Work to do: Can you give the lines as a Markdown table with the columns Number and Line? Start with the line that contains "You are a computer-use agent. The image size is (960, 456)." and go on through the line that contains "The height and", skip blank lines, and leave the pictures out.

Materials provided:
»»

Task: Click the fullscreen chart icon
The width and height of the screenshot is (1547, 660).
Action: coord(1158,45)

««
»»

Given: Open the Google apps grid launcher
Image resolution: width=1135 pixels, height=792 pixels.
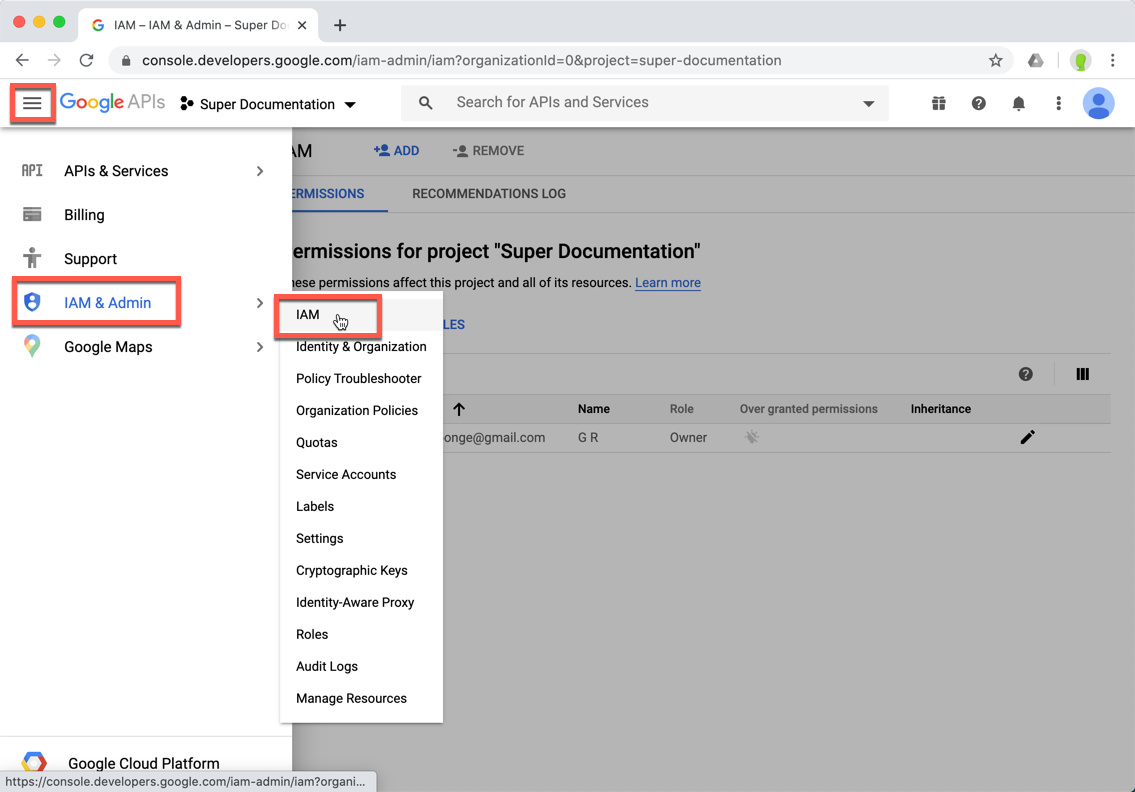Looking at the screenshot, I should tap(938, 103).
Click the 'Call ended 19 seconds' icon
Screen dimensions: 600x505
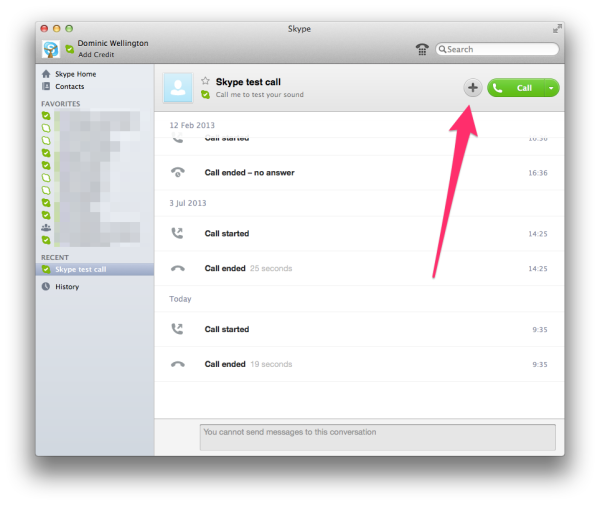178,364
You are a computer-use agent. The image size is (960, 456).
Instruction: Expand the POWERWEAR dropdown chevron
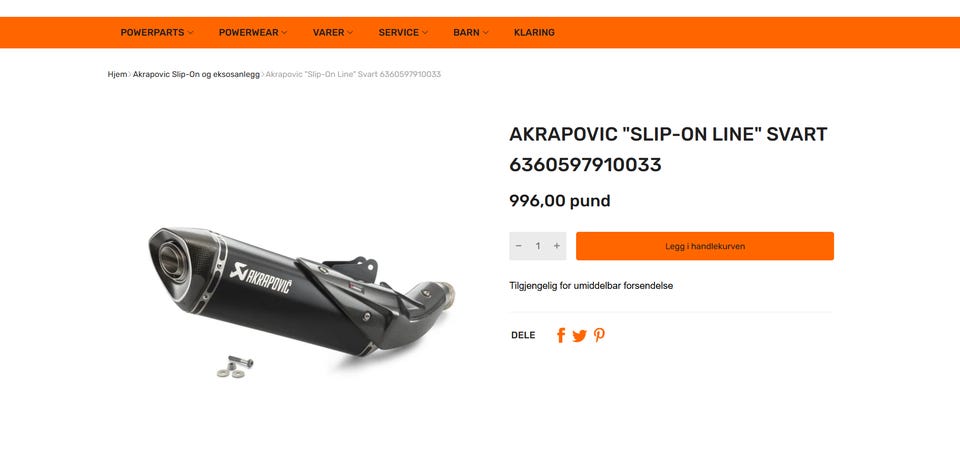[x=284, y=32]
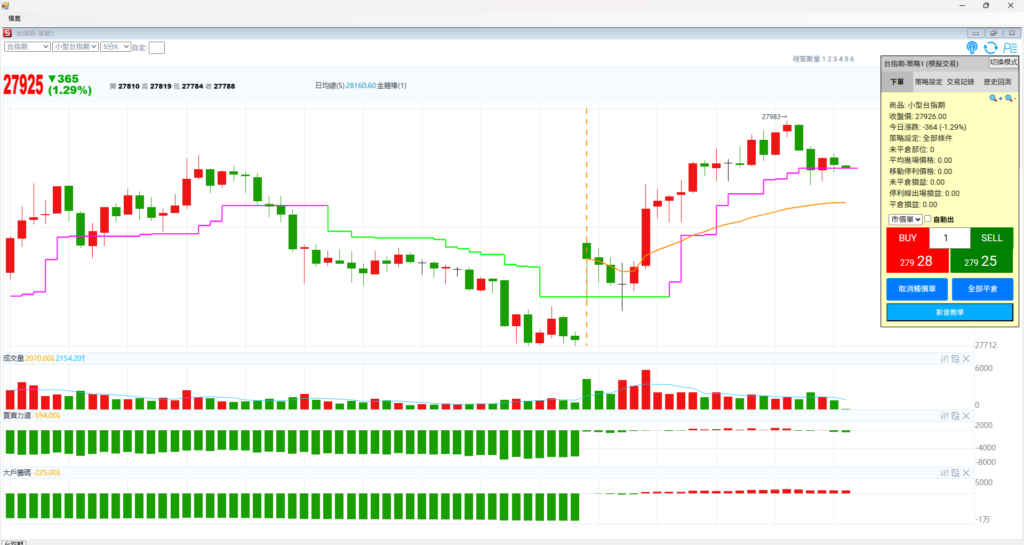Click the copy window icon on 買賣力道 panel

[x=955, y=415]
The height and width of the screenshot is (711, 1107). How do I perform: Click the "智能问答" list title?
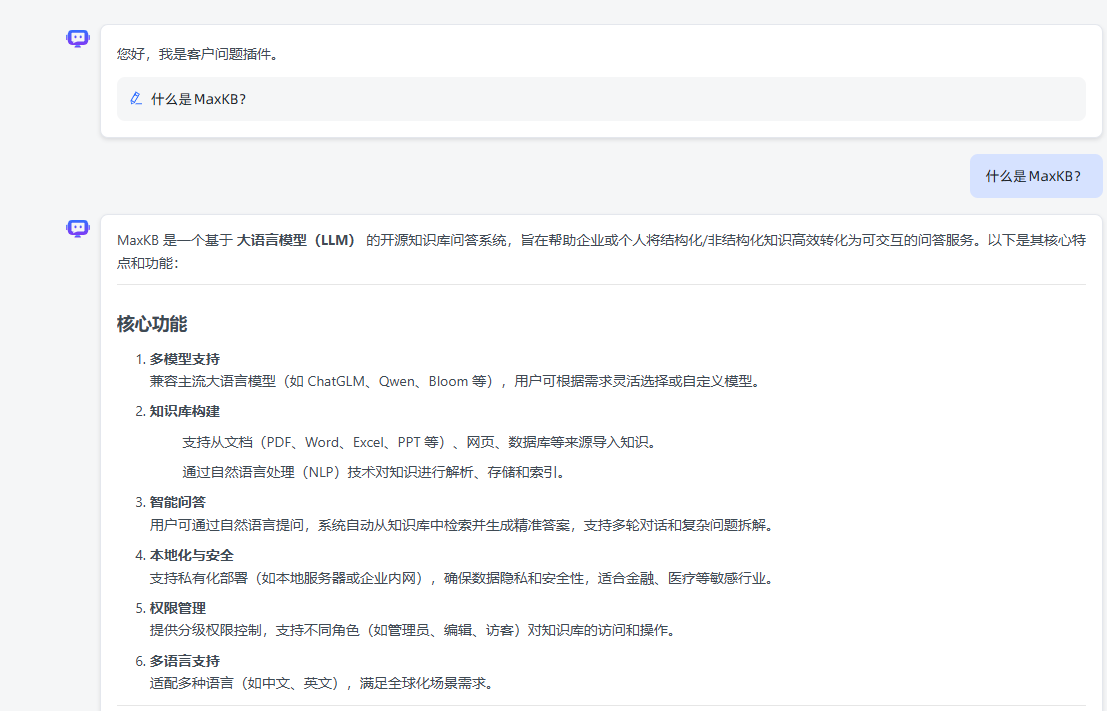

««
»»

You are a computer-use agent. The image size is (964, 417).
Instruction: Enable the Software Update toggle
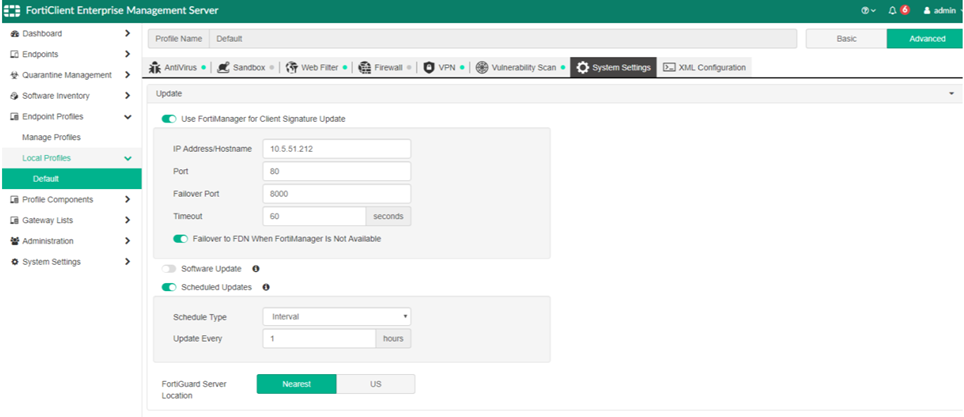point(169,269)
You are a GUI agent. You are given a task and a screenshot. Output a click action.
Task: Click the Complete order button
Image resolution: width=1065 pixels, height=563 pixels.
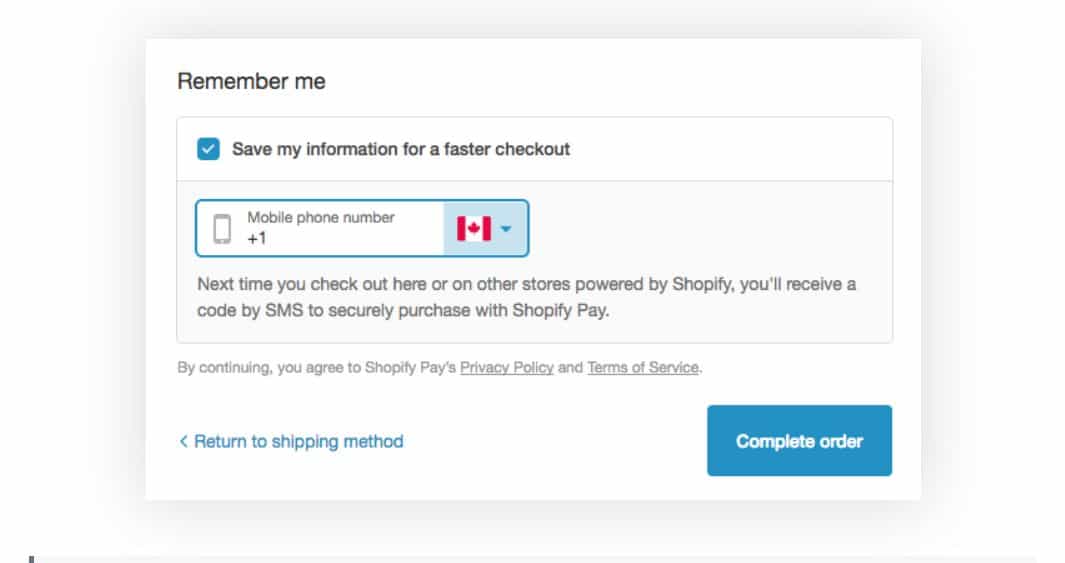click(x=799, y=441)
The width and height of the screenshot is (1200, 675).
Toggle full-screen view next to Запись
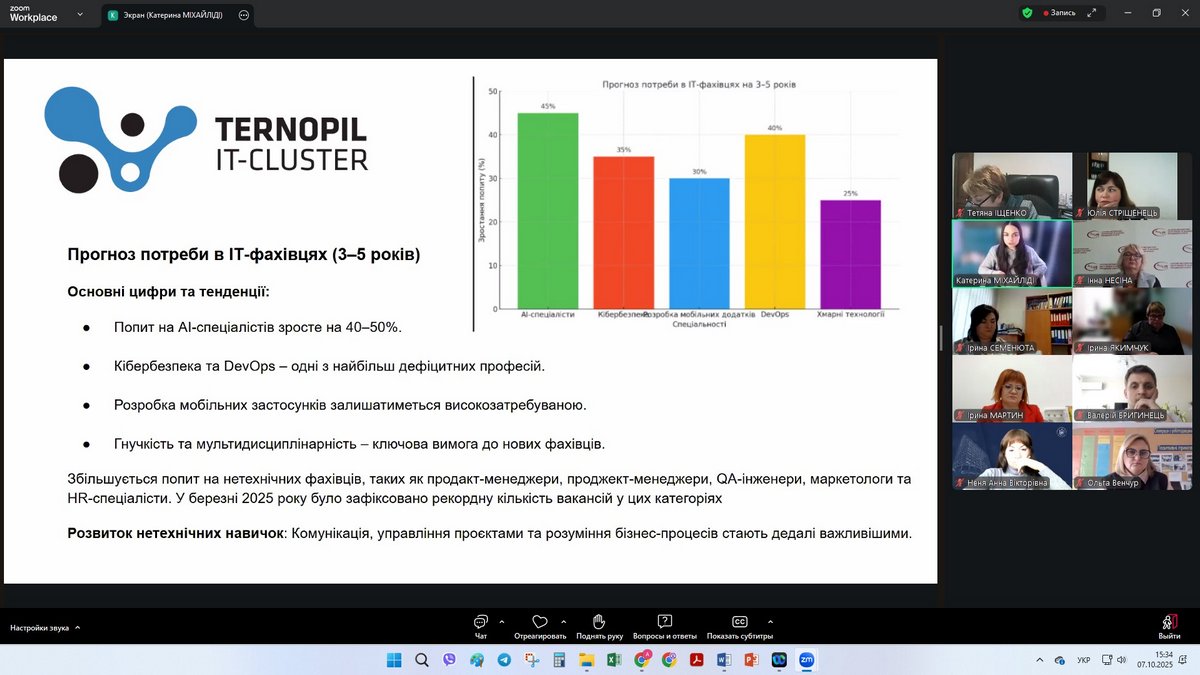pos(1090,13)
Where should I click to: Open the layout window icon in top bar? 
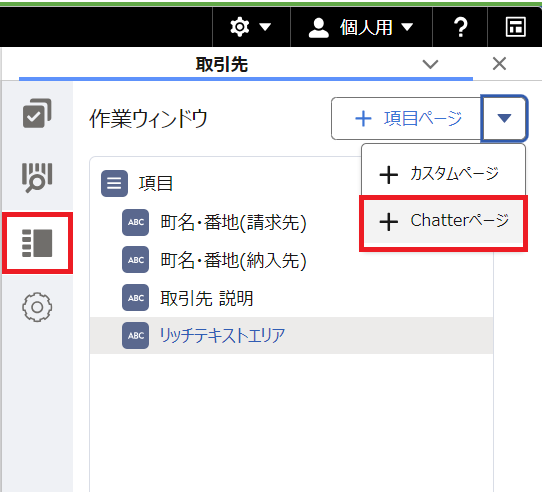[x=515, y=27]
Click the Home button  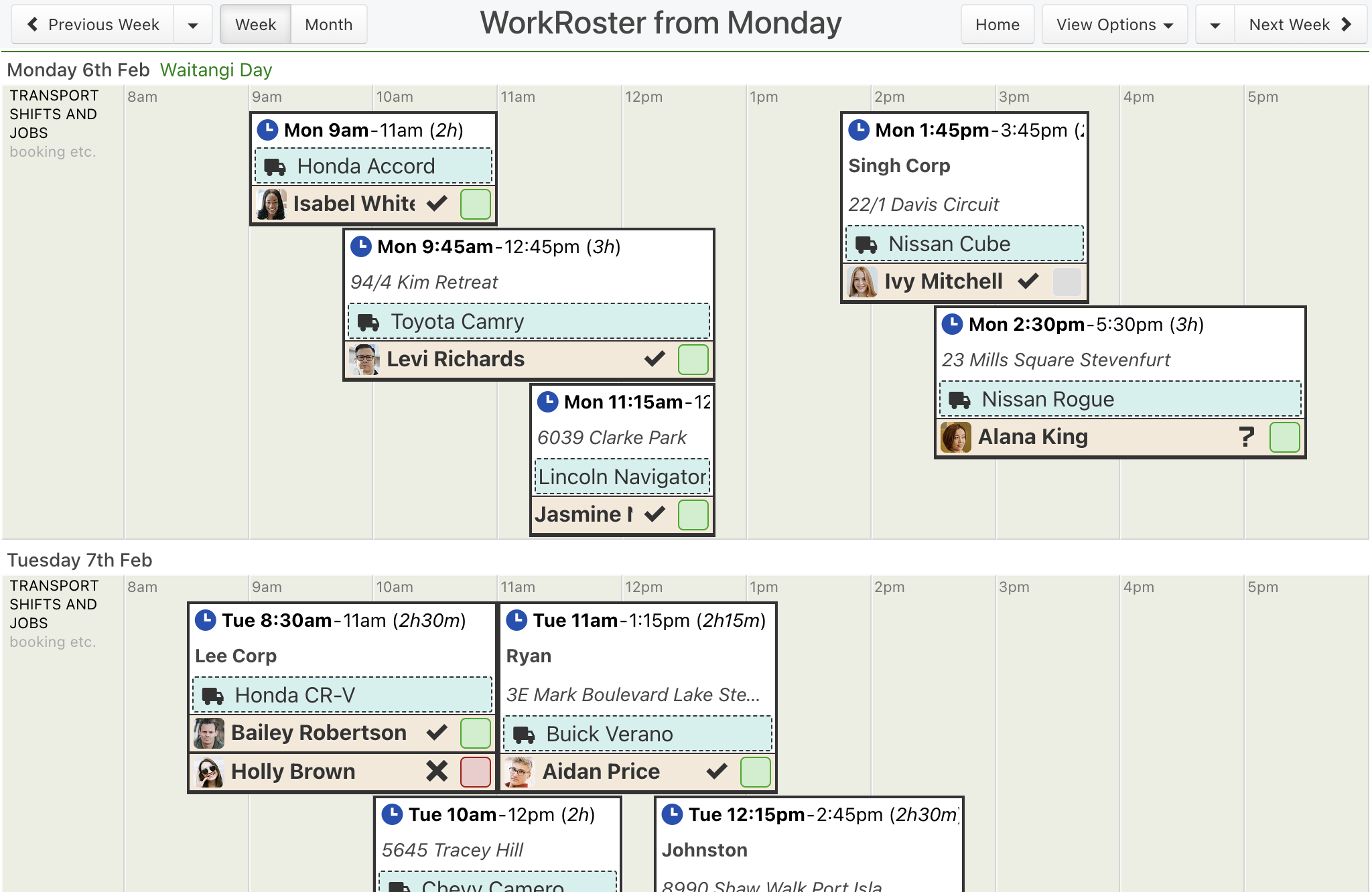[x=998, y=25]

««

Result of this exercise:
| Number | Line |
|---|---|
| 1 | You are a computer-use agent. The image size is (960, 456). |
| 2 | Instruction: Expand the POWERWEAR dropdown chevron |
| 3 | [x=284, y=32] |
| 4 | Click the copy window icon on 買賣力道 panel |
| 5 | [x=955, y=415] |
| 6 | The height and width of the screenshot is (711, 1107). How do I perform: Click the "智能问答" list title? |